** start Given text **

In the absence of gardening I have been doing a little sewing (or upcycling!).  This red vest (on a particularly sulky looking 2yr old) was a merino jumper of mine that had developed some holes at the bottom.  I turned it into a vest for Albie, a pair of thumbholed wrist warmers for me and a cowlneck scarf for Montana-Rose....4 items out of it!! pretty pleased with that!

Tuesday, May 18, 2010

Animal, Vegetable or Mineral?

It's your guess!

Here's a hint, it's usually white, or pale yellow.

No?  Its mashed maori potatoes! cool huh! really lilac or purple in colour and it just tastes like mashed potato....

Tuesday, May 11, 2010

Broad Beans and Pea Straw

Traditionally in NZ broad beans are planted on ANZAC weekend.  I am not sure what Mark and I were doing that weekend but we didnt plant our beans.  Last weekend we finally managed to put in 3 rows.  I am really the only one who appreciates them, I'm sure there are still some in the freezer from this years harvest.  It doesnt stop me though.  Not only is it rewarding to have something actually green in the garden over winter, but they are ready so soon in the spring and make a nice change to winter fare.

We also put a few bales of pea straw on our now-empty beds.  The humble plot is already looking so wintery, and bare, it felt like we were tucking them in with a duvet for the winter.

Saturday, May 8, 2010

Capturing Autumn in a bottle

This is 2 and a half bottles of Rosehip Syrup, golden orange and fragrant....Central Otago is overrun by Sweet Briar Rose, it grows on all the hillsides and along all the roads, and will quickly take over and populate any farmers field.  The early settlers brought it to NZ so that they could make Rosehip Syrup as a source of vitamin C during the winter months.  

I'm really not sure how much Vitamin C is left once you have made it, to be honest.  But it sure does look and taste lovely and is well worth it. 

This recipe is close to the one that Hugh Fearnley-Whittingsall has on his website, but I have simplified it as I needed instant gratification!
1.    Cut your hips off the rose bushes, or pick by hand.  Take them home and weigh them.  For every part of Rosehips, weigh out 2 parts of sugar.
2.     Put them into a pot, and add about 2litres of water for each kilo of hips. 
3.     Whizz with your whizz stick, only enough to break up all the hips.

** end Given text **
** start Material **

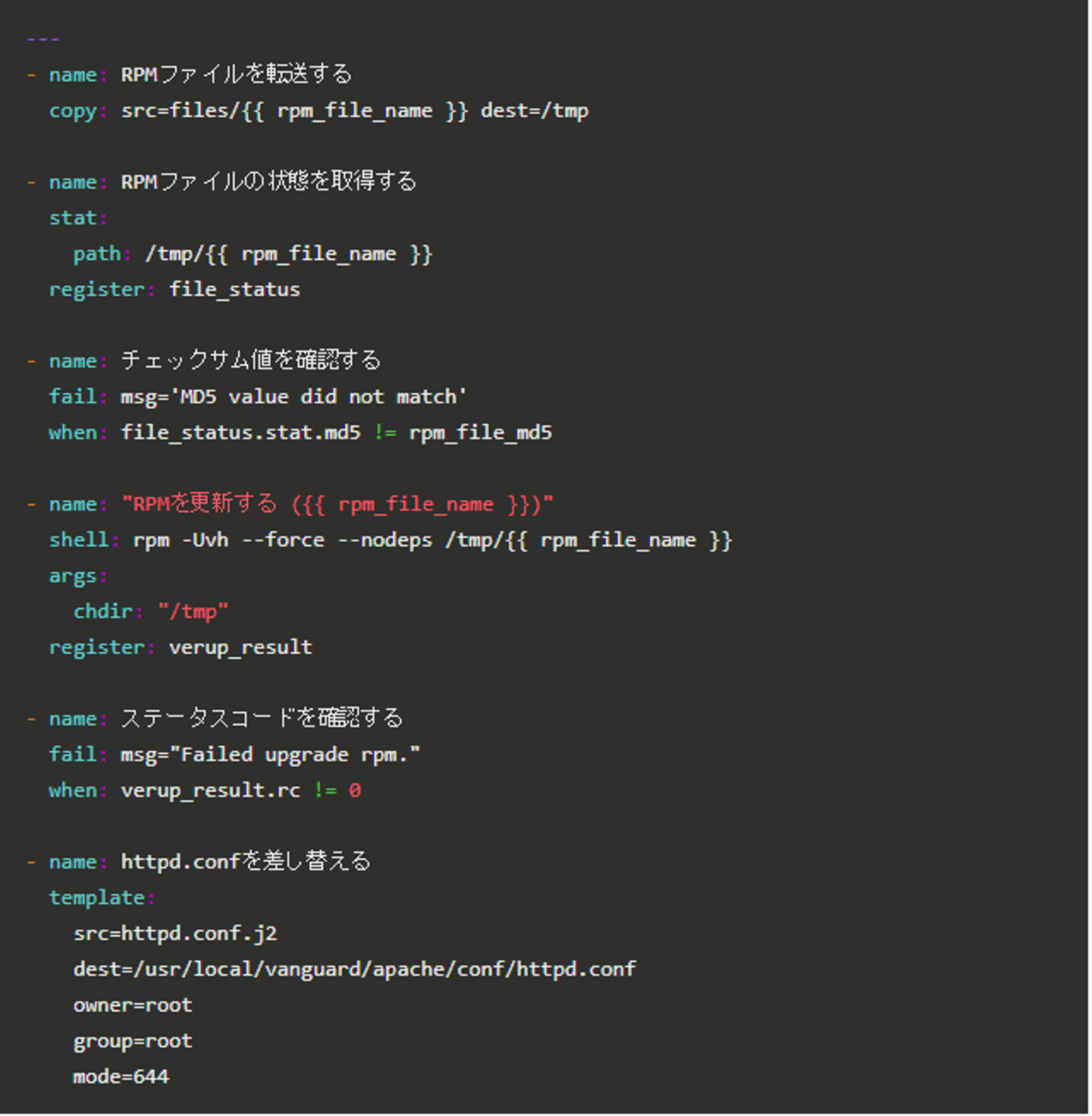Click the red 0 in rc condition
Screen dimensions: 1092x1116
click(354, 791)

** end Material **

• _Task instructions_:
- 1) In the blog, write out the passage starting with "1.    Cut your" and going on through "all the hips.", substituting "honey" for "sugar".
- 2) According to the blog, why did the early settlers bring Sweet Briar Rose to NZ?

• _Complete answers_:
- 1)
1.    Cut your hips off the rose bushes, or pick by hand.  Take them home and weigh them.  For every part of Rosehips, weigh out 2 parts of honey.
2.     Put them into a pot, and add about 2litres of water for each kilo of hips. 
3.     Whizz with your whizz stick, only enough to break up all the hips.

- 2) So they could make Rosehip Syrup as a source of vitamin C during the winter months.